Surprisingly, the taxi company showed better conditions regarding sleep status. Sleep disorders and attention deterioration are physiological effects of aging [36,37], and according to the reports, traffic accidents by aged drivers are on the rise [38,39]. The transportation companies’ attention to their employees and the improvement of the work environment [40] may help them sleep better. In fact, this company makes an HPM declaration and cares about the health of its employees. On the other hand, taxi drivers significantly engaged with the lowest physical activity. Therefore, it is important to pay attention to the onset of disease, and transportation companies should take steps to boost their employees’ physical activity.
This study result showed a high proportion of low HL among the companies.

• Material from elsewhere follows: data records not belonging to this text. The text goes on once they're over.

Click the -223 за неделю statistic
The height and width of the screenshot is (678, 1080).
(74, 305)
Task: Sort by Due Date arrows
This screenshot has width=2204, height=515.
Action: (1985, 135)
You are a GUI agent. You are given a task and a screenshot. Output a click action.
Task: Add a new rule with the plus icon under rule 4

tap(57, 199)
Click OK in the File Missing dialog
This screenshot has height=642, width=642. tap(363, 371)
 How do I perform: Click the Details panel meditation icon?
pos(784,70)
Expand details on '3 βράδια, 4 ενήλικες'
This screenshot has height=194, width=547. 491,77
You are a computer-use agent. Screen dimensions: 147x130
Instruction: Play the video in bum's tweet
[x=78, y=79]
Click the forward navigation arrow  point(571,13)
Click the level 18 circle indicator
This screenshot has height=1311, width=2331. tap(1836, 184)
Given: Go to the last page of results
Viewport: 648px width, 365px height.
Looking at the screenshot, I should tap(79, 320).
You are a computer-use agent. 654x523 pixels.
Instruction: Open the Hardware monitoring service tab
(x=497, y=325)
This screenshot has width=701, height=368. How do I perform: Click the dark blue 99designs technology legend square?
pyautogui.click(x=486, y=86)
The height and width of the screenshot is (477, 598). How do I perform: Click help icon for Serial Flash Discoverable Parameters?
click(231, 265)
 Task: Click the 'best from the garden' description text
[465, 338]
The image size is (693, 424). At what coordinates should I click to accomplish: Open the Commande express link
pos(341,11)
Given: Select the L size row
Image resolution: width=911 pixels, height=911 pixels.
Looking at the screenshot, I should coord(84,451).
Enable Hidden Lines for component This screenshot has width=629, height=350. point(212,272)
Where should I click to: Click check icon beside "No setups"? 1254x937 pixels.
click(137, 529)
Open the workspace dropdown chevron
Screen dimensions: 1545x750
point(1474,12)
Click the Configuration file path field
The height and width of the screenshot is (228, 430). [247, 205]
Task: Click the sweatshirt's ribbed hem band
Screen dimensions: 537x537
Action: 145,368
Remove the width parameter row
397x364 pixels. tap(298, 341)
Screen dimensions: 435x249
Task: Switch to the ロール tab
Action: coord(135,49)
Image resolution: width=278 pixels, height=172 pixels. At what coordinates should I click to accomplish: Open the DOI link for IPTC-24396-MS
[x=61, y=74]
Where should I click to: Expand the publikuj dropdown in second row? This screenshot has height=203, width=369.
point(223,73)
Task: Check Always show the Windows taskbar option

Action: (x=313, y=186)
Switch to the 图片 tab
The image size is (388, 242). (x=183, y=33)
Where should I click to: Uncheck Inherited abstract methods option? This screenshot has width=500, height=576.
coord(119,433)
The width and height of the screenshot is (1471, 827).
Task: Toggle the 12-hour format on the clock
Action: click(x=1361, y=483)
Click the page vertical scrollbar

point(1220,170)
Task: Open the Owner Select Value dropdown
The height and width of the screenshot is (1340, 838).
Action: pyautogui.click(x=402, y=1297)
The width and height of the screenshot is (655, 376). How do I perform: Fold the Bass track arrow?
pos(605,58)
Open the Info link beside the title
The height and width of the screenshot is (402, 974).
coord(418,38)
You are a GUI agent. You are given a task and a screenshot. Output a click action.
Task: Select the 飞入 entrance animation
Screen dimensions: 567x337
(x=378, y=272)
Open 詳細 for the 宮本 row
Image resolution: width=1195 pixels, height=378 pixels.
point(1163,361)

The total HL of the three companies was 27.74 ± 9.58, which was about 2 points higher than the results of other surveys conducted in Japan [25]. It is worth noting that Japan’s HL scores are lower than those of the other six Asian countries (about 30 points) [41] and European countries (33.8 points) [42]. The reasons for this gap may be addressed in Japan’s insufficient primary care system, which is a health education platform for all citizens, and a lack of an easy-to-understand and reliable, comprehensive internet site for general citizens such as MedlinePlus [25]. There are well-developed governmental information sites in Singapore [43] and Sweden [44]. This high proportion of low HL is concerning, given the important influence of HL on all variables assessed in this study. The HPM project may use this data as an intervention.
This study also found that the higher the HL, the higher the WE, the better the sleep condition, and the higher the degree of physical concern, degree of job satisfaction, and degree of family life satisfaction. These results were supported by the previous studies that women with high HL showed better work performance, and their positive health behavior led to preventative health measures and investment in health, which improved and maintained workers’ health while also enhancing their work performance [45,46]. In addition, when sleep condition deteriorates, WE decrease [47,48]. These results proved that HL played a key role in improving health behavior. As a result, offering health education to increase HL is critical for improving work performance and productivity.
This study result showed that there was no connection between WE and family life satisfaction. In the previous study, WE had a positive correlation with life satisfaction (satisfaction with work and family) [49,50]. The results of this study showed that increased job satisfaction is crucial for raising engagement in SMEs.

Limitations

This research has a few limitations:
(1)
We used the baseline data of the cohort study, and we selected one company from each industry. Therefore, it is difficult to conclude the characteristics of each industry. In the future, multiple companies could be involved for comparison;
(2)
Since this is a cross-sectional design, no causal relationship can be established. On the other hand, intervention research will be required to identify the key variables by examining the correlations between variables;
(3)
We cannot generalize this study’s findings because of the small sample size and purposefully selected three SMEs. Therefore, there is a chance of selection bias.

5. Conclusions

An analysis was conducted to clarify the relationship between employees’ WE, concern for their own bodies, quality of sleep, family life satisfaction, and job satisfaction in SMEs. The results showed that WE was affected in job satisfaction, age, HL, and quality of sleep. We also found the impacts of HL on other variables among the three companies. Therefore, it is suggested to focus on increasing HL, job satisfaction, and improving the quality of sleep when implementing HPM in SMEs to improve WE. Additionally, it can be suggested that further research can be conducted with more SMEs company in order to boost generalizability.

Author Contributions

Conceptualization and methodology, M.M. and W.L.; formal analysis, W.L., Y.F. and K.K.; investigation, M.K.; data curation, W.L., Y.F. and K.K.; writing—original draft preparation, W.L., Y.J. and M.M.; writing—review and editing, W.L., Y.J., K.K. and M.M.; supervision, M.M.; project administration, M.M. All authors have read and agreed to the published version of the manuscript.

Funding

This research received no external funding.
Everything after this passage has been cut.